Salah satu upaya mengurangi emisi gas rumah kaca yang didominasi oleh CO2 adalah dengan mempertahankan atau meningkatkan cadangan karbon dan meningkatkan populasi tanaman terutama tanaman pohon. RTH seyogyanya diperluas karena memiliki banyak manfaat, selain bisa menurunkan suhu perkotaan dengan adanya banyak pohon peneduh, RTH juga mengurangi emisi GRK dengan menyediakan udara bersih, juga menjadi area resapan air yang berfungsi untuk menyediakan air bersih dan meminimalkan risiko banjir. RTH juga dapat menjaga keberlangsungan ekosistem antara satwa, tanaman, dan manusia. Sebagaimana ditegaskan dalam Undang-Undang Nomor 26 Tahun 2007 tentang Tata Ruang mengatur setiap kota dan kabupaten di Indonesia wajib memiliki ruang terbuka hijau atau RTH minimal 30 % dari luas kota. Palembang dengan luas wilayah sekitar 40.000 ha, setidaknya 10.756 ha dialokasikan untuk RTH. Nyatanya, luas RTH di Palembang kini hanya sekitar 3.645 ha atau mungkin sudah berkurang yakni hanya sekitar 10 %. Berkurangnya kawasan hijau di Palembang, terutama di kawasan tengah kota, karena kawasan yang dulunya RTH sudah berubah fungsi menjadi pusat perbelanjaan dan perumahan. Jika alih fungsi ini terus dibiarkan, emisi GRK akan terus meningkat berdampak pada ketidakseimbangan ekosistem dan berpotensi menciptakan beragam bencana ekologis, seperti banjir dan kekeringan. Universitas IBA yang terletak di tengah-tengah kota Palembang dengan luas areal sebesar 12,5 ha yang ditanami sejumlah jenis pepohonan juga berkontribusi terhadap pengurangan emisi GRK.
Demikian juga Provinsi Sumatera Selatan yang memiliki luas kawasan hutan berkisar 3,3 juta hektar memiliki sumbangsih terhadap pengendalian perubahan iklim. Cadangan karbon yang telah diserap tanaman berupa kayu maupun tumbuhan bawah di kawasan hutan maupun karbon yang tidak dilepaskan dalam tumbuhan mati dan serasah perlu dilakukan pengukuran secara lengkap, akurat dan terukur. Hal ini diperlukan agar kita dapat mengetahui potensi karbon dalam rangka pengendalian perubahan iklim dan perdagangan karbon (carbon trade).

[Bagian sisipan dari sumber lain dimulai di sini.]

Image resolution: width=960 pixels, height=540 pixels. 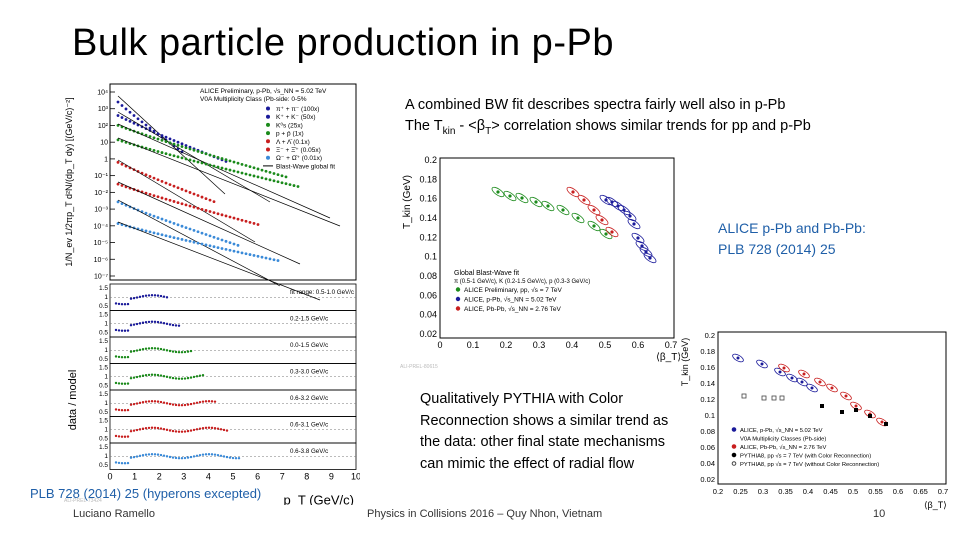 What do you see at coordinates (104, 110) in the screenshot?
I see `spectra-y-tick-label: 10³` at bounding box center [104, 110].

Kegiatan di laksanakan dengan metode magang di Kantor WALHI dan HAKI sumatera Selatan dilaksankan tanggal 3 Juni-26 Juli 2024. kegiatan ini dapat terlaksana berdasalakan pernjian MOU dan MOA antara Universitas IBA dengan Kantor WALHI dan HAKI sumatera Selata. Jumlah mahasiswa yang mengikuti kegiatan tersebut adalah 78 mahasiswa. Mahasiswa peserta di bagi menjadi dua bagian 40 Mahasiwa magang di kantor WALHI dan selebihnya magang di kantor Hutan Kita Institute (HAKI), selaian kegiatan magang juga dilakukanpenyuluhan ke desa pro Iklim di Sumatera Selatan oleh mahasiswa dan dengan didampingi oleh para dosen Universitas IBA .

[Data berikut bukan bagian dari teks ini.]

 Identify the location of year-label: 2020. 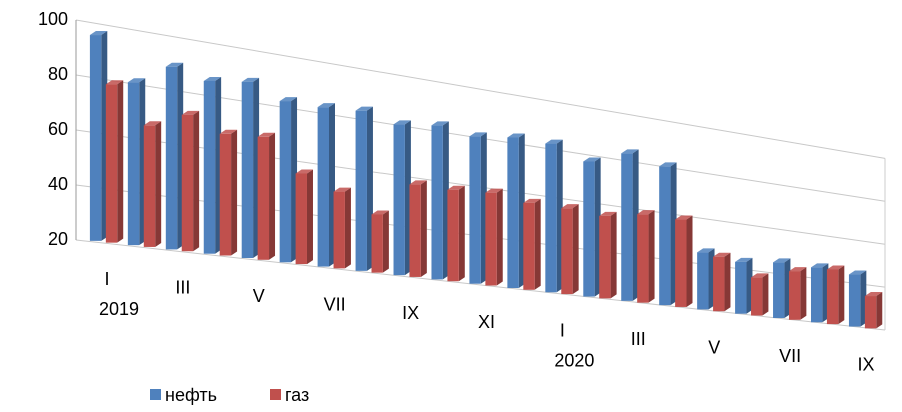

Melalui program MBKM Mandiri “UIBA Socioecopreneur”, terutama pelatihan tehnik menghitung karbon, strategi mengurangi GRK, tanaman organik, pelatihan pengolahan airbersi dan lain lain, tentu diharapkan memberikan pengetahuan dan pengalaman bagi mahasiswa. Karena itu, partisipasi langsung mahasiswa dalam menghitung karbon dan juga mengedukasi masyarakat di kelurahan Selincah dan Kalidoni, terutama dalam pengendalian perubahan iklim pada program kampung iklim di kota Palembang. Yang pada gilirannya, diharapkan mampu menumbuhkan karakter socioecopreneur di kalangan mahasiswa Universitas IBA yang menjadi target dalam pelaksanaan MBKM Mandiri UIBA.